[Greek: “O pai parthenion blepon, dixemai se, su d’ ou koeis, ouk eidos hoti taes emaes psuchaes haeniocheueis.”]
Such a poem, even if addressed properly, would indicate nothing more than simple admiration and a longing which is specified in the following:
[Greek:
Alla propine
radinous, o phile, maerous.]
It would hardly be worth while, even if the limitations of space permitted, to subject the fragments of the other poets of this period to analysis. The reader has the key in his hands now—the altruistic and supersensual ingredients of love pointed out in this volume; and if he can find those ingredients in any of these poems, he will be luckier than I have been. We may therefore pass on to the great tragic poets of the sixth and fifth centuries B.C.
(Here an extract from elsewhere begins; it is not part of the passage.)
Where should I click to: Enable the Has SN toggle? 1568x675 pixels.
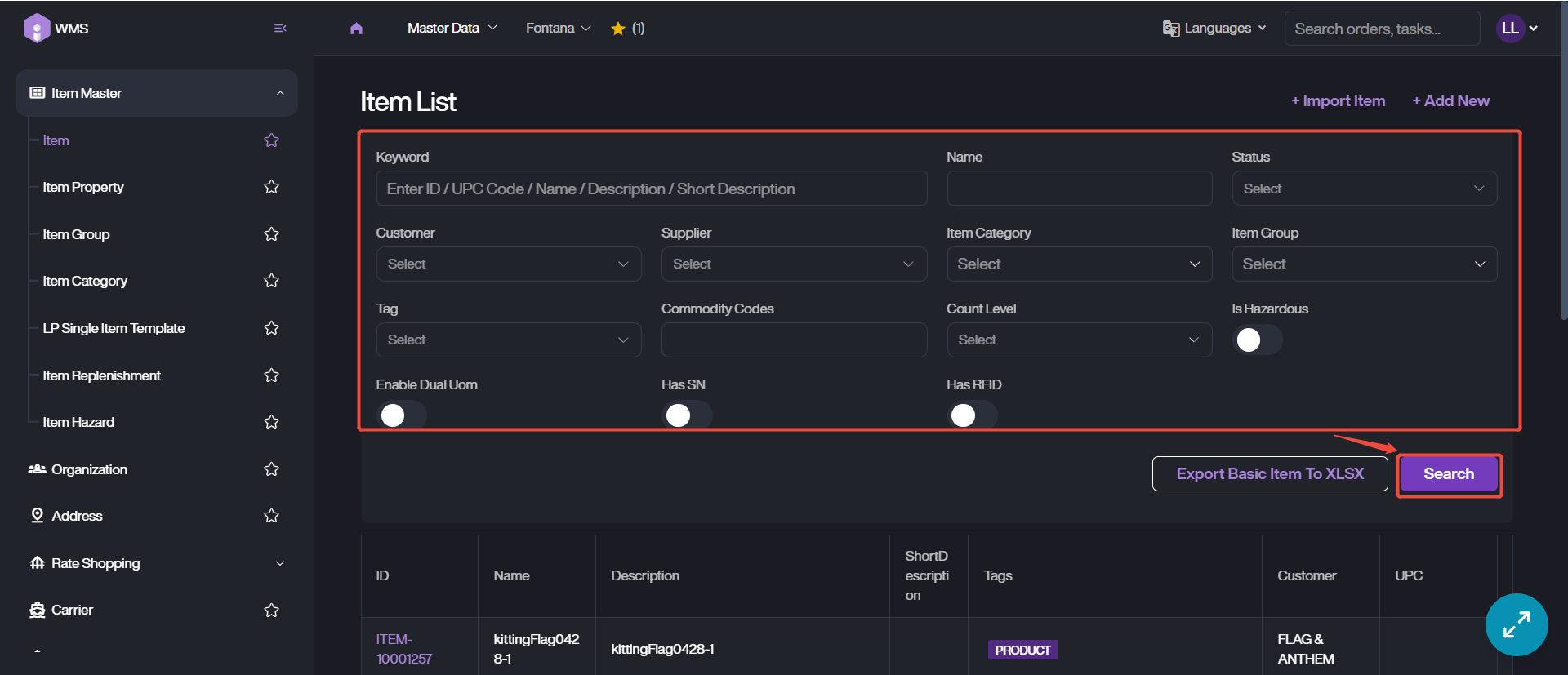(x=686, y=415)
WOMAN AND LOVE IN AESCHYLUS
In the Frogs of Aristophanes, Aeschylus is made to declare that he had never introduced a woman in love into any of his plays—[Greek: ouk oid’ oudeis haentin erosan popt’ epoiaesa gunaika]. He certainly has not done so in any one of the seven plays which have survived of the ninety that he wrote, according to Suidas; and Aristophanes would not have put that expression in his mouth had it not been true of the others, too. To us it seems extraordinary that an author should boast of having kept out of his writings the element which constitutes the greatest fascination of modern literature; but after reading his seven surviving tragedies we do not wonder that Aeschylus should not have introduced a woman in love, or a man either, in plays wherewith he competed for the state prize on the solemn occasions of the great festivals at Athens; for love of an exalted kind, worthy of such an occasion, could not have existed in a community where such ideas prevailed about women as Aeschylus unfolds in the few places where he condescends to notice such inferior beings. The only kind of sexual love of which he shows any knowledge is that referred to in the remarks of Prometheus and Io regarding the designs of Zeus on the latter.